During a game started on April 10, 2015, against the Yankees, after a home run by Chase Headley in the bottom of the ninth pushed the game into extra innings, Wright, the intended starter for the next day, entered in the bottom of the 15th. Although yielding a tying run in both the 16th and 18th innings, Wright became the winning pitcher after five innings of relief. It was the longest game then played at the new Yankee Stadium, ending after 19 innings at 2:13 am with a 6–5 score, after six hours and 49 minutes (with an additional 16-minute delay due to a series of faulty stadium lights going out during the 12th inning). Later that morning, Wright was optioned to Triple-A Pawtucket to make room for the returning Joe Kelly. Wright finished his MLB season with a 5–4 record, a 4.09 ERA, and 72 2/3 innings pitched.

====2016====
On May 8, 2016, Wright pitched a complete game for the first time in his MLB career as the Red Sox won 5–1 over the Yankees. Wright gave up only three hits, struck out seven, and the lone run came on a solo home run by Brett Gardner with two outs in the ninth inning. Wright earned his first All-Star game nod, going 9–5 before the game, recording the lowest ERA of any AL starting pitcher before the break. On August 14, he was placed on the 15-day disabled list with bursitis in his right shoulder. He ended the 2016 season with a 13–6 record and 3.33 ERA after pitching 156 2/3 innings in 24 starts.

====2017====
On May 4, 2017, it was announced that Wright would undergo left knee surgery for a cartilage restoration, therefore ending his season. He had made five appearances (all starts) with a 1–3 record and 8.25 ERA in 24 innings pitched.

====2018====
On March 23, 2018, MLB announced that Wright would be suspended for 15 games for violating the league's personal conduct policy. The suspension took effect on April 28, when Wright completed a rehabilitation assignment with Triple-A Pawtucket.

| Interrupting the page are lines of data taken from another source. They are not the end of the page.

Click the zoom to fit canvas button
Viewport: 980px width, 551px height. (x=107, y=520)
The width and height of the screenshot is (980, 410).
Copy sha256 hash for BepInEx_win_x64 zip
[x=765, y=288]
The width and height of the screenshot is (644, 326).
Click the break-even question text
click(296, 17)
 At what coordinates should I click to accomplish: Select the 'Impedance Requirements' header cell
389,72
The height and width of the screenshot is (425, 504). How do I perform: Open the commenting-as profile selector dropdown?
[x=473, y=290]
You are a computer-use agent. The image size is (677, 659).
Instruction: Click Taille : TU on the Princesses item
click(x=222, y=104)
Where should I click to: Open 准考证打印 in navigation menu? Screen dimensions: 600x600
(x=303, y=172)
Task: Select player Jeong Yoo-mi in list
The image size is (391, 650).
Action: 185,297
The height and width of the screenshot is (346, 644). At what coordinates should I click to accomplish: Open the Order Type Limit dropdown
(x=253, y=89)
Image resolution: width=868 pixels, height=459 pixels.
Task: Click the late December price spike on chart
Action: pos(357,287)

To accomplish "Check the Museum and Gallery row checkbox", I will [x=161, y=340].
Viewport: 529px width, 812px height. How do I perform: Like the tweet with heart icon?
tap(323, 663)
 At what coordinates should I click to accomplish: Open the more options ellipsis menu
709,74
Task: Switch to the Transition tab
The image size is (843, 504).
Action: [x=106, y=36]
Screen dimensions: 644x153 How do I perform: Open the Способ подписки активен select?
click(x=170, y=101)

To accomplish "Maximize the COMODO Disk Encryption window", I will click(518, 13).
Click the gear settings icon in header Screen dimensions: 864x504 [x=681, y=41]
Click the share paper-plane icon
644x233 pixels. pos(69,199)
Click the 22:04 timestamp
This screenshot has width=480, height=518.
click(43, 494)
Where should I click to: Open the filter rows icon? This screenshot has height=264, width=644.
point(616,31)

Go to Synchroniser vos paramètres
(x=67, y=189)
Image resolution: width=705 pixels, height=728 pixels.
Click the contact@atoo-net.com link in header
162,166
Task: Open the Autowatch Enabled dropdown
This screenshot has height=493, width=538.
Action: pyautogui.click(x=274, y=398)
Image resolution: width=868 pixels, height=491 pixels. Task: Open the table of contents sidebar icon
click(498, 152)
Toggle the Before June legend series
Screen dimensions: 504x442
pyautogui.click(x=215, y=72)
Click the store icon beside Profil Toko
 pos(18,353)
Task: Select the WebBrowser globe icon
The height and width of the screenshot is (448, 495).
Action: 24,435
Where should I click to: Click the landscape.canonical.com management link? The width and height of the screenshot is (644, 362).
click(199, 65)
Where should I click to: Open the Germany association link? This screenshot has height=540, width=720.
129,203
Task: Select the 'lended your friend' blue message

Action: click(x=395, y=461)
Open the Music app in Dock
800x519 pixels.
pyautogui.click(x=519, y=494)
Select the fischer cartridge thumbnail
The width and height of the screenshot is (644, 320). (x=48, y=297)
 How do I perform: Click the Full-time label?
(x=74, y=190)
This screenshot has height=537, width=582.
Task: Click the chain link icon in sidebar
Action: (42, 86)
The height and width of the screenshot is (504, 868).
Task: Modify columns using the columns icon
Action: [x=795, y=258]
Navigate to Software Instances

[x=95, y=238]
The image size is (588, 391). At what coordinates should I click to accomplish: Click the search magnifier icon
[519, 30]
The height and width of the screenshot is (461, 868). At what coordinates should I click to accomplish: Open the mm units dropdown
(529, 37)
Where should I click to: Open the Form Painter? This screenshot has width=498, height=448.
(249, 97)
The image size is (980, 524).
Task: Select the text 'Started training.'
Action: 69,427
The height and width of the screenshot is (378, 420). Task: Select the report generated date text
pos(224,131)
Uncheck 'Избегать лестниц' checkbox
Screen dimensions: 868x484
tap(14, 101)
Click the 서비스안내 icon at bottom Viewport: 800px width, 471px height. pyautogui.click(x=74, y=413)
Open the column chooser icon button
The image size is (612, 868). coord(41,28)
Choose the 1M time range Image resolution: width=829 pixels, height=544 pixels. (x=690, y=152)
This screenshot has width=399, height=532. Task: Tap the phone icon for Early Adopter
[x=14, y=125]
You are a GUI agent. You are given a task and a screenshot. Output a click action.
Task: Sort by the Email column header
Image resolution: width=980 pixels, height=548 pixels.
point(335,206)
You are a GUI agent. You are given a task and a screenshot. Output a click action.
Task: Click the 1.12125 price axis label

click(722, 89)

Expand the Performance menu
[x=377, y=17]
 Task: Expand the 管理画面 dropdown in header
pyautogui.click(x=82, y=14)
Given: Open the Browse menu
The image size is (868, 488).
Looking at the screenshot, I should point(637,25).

On May 14, Wright was activated by Boston, his suspension having been completed. After 10 appearances (including four starts), he was placed on the disabled list with a left knee injury on June 26; he received a PRP injection in the knee on July 2. Wright was sent on a rehabilitation assignment with Triple-A Pawtucket on August 28, and returned from the disabled list on September 1.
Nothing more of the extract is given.